Un dragón de metal reluciente, varios metros de envergadura y aspecto aterrador es el rival a vencer. El único con patrocinio corporativo (de una embotelladora). Duane, un escultor dicen que famoso, jefatura sus Biking Vikings (Vikingos Ciclistas) de armaduras y cascos con cuernos de metal. Su campamento dentro del hangar está vedado a los “extraños”. Todo mundo los alucina por pesados.

Hay un coche de carreras con su sonriente escuadra de overol fosforescente y aspecto técnico, como en los pits de Le Mans. También una carroza fúnebre, un caracol de tela y otro de alambre, un planeta enfermo y con chipotes que gira al moverse la nave, un gallo grande de aluminio, un alto cuadriciclo con los colores de las barras y las estrellas llamado Patriot Act, se supone que con ironía. Y mucha fauna más. Del techo cuelgan estructuras sobrevivientes de años anteriores: dinosaurios, jabalíes, estaciones espaciales, aviones, espantajos de halloween.

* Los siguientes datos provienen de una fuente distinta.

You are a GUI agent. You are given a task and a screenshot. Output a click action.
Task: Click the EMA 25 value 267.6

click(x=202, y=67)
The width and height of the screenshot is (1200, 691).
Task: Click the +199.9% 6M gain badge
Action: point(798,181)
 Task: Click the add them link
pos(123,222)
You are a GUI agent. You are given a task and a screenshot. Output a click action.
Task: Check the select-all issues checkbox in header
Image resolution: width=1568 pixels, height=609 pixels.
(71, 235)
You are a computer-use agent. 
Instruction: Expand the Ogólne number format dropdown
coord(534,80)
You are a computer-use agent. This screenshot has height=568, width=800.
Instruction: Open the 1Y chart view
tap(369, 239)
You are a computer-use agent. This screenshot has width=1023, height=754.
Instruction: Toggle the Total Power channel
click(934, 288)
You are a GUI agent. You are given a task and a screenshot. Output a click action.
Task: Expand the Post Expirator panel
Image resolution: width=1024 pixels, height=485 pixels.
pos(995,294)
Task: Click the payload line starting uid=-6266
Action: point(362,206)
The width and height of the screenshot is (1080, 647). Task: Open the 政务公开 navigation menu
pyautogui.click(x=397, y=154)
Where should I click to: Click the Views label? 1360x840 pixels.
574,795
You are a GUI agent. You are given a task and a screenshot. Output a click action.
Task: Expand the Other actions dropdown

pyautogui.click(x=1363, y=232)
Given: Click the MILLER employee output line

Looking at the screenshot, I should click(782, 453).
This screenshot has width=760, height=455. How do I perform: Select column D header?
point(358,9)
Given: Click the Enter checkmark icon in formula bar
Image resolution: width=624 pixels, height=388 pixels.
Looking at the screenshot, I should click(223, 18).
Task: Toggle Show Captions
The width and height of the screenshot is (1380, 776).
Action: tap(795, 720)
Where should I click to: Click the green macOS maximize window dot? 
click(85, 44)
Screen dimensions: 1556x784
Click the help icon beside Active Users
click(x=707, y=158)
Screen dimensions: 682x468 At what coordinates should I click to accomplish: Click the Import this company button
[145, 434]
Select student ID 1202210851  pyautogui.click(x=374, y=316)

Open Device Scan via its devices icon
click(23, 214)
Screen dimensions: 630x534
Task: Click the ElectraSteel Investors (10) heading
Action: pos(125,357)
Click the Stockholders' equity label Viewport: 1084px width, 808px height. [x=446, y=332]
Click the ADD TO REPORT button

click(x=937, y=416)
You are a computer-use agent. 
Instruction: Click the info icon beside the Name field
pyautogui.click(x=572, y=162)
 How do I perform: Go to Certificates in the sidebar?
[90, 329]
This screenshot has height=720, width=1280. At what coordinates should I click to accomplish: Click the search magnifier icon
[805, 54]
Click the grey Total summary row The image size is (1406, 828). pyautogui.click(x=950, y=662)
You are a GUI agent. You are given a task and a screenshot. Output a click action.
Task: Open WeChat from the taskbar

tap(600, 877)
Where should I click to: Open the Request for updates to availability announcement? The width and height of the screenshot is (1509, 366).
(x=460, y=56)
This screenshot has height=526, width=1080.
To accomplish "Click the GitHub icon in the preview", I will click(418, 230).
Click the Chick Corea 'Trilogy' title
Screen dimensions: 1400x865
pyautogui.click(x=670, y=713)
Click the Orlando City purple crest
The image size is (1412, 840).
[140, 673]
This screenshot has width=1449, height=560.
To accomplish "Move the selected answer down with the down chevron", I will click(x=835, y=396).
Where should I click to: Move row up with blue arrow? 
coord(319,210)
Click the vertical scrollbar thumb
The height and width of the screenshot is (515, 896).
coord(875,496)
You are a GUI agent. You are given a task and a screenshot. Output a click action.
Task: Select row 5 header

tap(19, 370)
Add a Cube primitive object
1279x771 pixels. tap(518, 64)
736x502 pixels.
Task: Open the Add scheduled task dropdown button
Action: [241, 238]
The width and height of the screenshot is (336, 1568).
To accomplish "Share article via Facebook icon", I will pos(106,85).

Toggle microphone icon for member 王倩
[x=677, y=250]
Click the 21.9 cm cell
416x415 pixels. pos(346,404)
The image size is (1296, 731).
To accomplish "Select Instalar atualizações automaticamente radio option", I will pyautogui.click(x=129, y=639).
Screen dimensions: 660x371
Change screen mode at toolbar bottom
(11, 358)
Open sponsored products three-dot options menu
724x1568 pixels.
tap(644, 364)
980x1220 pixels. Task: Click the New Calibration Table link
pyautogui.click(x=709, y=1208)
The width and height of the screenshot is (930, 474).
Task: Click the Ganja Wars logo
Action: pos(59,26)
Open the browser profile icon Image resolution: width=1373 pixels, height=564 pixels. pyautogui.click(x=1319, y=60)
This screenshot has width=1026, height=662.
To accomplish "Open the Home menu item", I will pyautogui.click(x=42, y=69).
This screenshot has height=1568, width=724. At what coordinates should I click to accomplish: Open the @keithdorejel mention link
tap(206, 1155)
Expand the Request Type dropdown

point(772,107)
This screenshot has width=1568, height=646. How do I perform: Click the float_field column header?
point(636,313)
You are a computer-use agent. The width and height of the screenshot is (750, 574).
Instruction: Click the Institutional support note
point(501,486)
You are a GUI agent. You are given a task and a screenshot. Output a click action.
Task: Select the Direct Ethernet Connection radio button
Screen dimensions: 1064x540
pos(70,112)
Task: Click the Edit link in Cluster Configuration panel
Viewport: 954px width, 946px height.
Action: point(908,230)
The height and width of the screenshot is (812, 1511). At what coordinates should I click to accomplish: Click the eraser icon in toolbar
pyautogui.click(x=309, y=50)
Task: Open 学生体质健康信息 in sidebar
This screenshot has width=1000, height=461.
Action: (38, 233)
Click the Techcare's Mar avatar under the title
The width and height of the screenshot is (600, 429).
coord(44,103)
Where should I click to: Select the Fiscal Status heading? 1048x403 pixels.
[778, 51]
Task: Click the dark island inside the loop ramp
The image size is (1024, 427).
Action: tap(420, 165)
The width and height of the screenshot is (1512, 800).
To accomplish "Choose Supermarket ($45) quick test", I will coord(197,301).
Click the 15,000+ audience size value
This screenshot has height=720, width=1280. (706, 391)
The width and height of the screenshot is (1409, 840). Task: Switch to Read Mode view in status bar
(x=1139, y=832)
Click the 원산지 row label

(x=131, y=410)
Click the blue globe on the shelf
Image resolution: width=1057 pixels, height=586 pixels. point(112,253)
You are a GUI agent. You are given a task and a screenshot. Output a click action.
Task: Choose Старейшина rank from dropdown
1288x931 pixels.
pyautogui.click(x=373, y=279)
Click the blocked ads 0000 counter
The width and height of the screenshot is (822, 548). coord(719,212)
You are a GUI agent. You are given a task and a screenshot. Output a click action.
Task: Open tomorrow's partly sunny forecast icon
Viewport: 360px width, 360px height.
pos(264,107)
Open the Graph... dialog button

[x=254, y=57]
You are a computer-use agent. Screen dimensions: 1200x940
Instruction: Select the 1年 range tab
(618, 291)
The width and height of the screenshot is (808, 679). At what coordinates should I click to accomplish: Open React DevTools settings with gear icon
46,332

El principio de la bicicleta (pedal, cadena, engranes), bueno en tierra y agua, aquí es casi universal. En el pit del Hipipótamo, entre herramientas, soldadoras, mesas de carpintero y tanques de gas, el equipo de Robert se ajetrea. Su hipopótamo lleva bajo su cúpula un gong chino, decenas de carteles sicodélicos del Fillmore West, dos cómodas butacas, una marimba de maderas tropicales con guajes como cajas de resonancia (intérpretes incluidos). Y unas pequeñas esculturas inexplicables, obra de otro artista local, detallista y magistral, que sopletea hierro a altísimas temperaturas y con precisión de relojero a un lado del hipopótamo. Los lentes de seguridad, la melena entrecana y la abundante barba ocultan su rostro de Dostoievski.

La marimba es aportación del copiloto de Robert, un veterano deadhead que casi por accidente devino constructor de las mejores bell marimbas (marimbas de campana) del hemisferio occidental. Recibe pedidos de la Ópera de Pekín y combos de Bamako, Nueva York o Costa Rica. A pocas cuadras del hangar está su taller con veinte empleados y dos pisos: una catedral de marimbas. Pilas de teclas ya labradas de todos los grosores. Audímetros de precisión. Computadoras. Y una placa con el nombre de Jerry García (que es el Pedro Infante de los deadheads).

En el bullicio del pit suena Nights In White Satin, de Moody Blues. Una muchacha improvisa con la marimba en el vientre del hipopótamo y bebe limonada seguramente orgánica. Llegan oleadas de incienso hindú.